WHAT THE TASK ASKS: Repeat the entries below exactly. Begin with the first line and end with the line that contains "Jocelyn Olson (255, 2182)".

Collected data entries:
____________
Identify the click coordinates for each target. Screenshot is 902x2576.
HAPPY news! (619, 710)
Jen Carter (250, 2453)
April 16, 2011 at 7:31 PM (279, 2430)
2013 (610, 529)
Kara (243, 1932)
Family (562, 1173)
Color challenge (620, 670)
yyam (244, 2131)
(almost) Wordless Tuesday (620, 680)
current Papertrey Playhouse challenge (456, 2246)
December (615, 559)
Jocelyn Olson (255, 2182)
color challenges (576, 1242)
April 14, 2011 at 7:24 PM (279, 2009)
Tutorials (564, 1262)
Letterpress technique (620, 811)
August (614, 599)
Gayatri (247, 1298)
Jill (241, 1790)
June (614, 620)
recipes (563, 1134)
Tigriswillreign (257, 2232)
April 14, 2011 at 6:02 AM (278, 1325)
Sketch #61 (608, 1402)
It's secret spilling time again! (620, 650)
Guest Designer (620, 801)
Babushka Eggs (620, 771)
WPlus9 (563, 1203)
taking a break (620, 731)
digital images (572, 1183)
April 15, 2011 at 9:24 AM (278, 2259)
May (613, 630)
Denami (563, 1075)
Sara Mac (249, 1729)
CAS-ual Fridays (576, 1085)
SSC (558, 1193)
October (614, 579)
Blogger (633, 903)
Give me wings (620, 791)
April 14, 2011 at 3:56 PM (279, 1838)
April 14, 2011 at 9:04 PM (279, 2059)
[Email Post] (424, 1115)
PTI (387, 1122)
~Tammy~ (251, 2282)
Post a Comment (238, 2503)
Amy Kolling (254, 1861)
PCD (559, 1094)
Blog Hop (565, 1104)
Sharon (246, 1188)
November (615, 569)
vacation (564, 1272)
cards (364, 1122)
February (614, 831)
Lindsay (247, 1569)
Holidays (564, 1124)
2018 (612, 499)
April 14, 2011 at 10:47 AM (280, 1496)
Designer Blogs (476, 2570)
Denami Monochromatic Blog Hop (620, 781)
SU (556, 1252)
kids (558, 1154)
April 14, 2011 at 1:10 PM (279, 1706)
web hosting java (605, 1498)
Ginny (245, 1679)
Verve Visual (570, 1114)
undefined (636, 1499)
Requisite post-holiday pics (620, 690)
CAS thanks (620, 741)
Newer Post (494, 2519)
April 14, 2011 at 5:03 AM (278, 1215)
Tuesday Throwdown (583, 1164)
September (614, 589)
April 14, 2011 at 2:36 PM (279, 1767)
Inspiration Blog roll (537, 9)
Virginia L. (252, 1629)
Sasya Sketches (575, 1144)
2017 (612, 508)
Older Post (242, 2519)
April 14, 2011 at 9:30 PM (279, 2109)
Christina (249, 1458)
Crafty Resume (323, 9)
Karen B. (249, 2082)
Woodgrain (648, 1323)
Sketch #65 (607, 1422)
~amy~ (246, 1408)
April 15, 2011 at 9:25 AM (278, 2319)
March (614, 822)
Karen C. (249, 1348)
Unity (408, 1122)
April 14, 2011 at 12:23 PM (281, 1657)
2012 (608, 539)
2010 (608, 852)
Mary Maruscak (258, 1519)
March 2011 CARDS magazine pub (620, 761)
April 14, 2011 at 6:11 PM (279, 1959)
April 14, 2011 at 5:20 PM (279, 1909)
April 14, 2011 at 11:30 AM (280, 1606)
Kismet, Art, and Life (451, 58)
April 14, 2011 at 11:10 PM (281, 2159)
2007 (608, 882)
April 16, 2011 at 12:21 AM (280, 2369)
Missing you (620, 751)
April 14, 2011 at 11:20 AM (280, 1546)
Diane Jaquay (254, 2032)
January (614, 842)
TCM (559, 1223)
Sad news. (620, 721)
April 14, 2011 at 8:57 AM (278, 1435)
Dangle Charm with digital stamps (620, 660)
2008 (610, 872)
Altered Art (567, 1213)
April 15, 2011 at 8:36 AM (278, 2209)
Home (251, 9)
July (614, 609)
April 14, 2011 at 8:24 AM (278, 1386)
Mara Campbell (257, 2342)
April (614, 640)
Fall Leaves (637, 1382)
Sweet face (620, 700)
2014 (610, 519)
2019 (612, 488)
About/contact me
____________
RESULT OF THIS EXERCISE:
Identify the click coordinates for each target. Screenshot is 902x2576.
HAPPY news! (619, 710)
Jen Carter (250, 2453)
April 16, 2011 at 7:31 PM (279, 2430)
2013 (610, 529)
Kara (243, 1932)
Family (562, 1173)
Color challenge (620, 670)
yyam (244, 2131)
(almost) Wordless Tuesday (620, 680)
current Papertrey Playhouse challenge (456, 2246)
December (615, 559)
Jocelyn Olson (255, 2182)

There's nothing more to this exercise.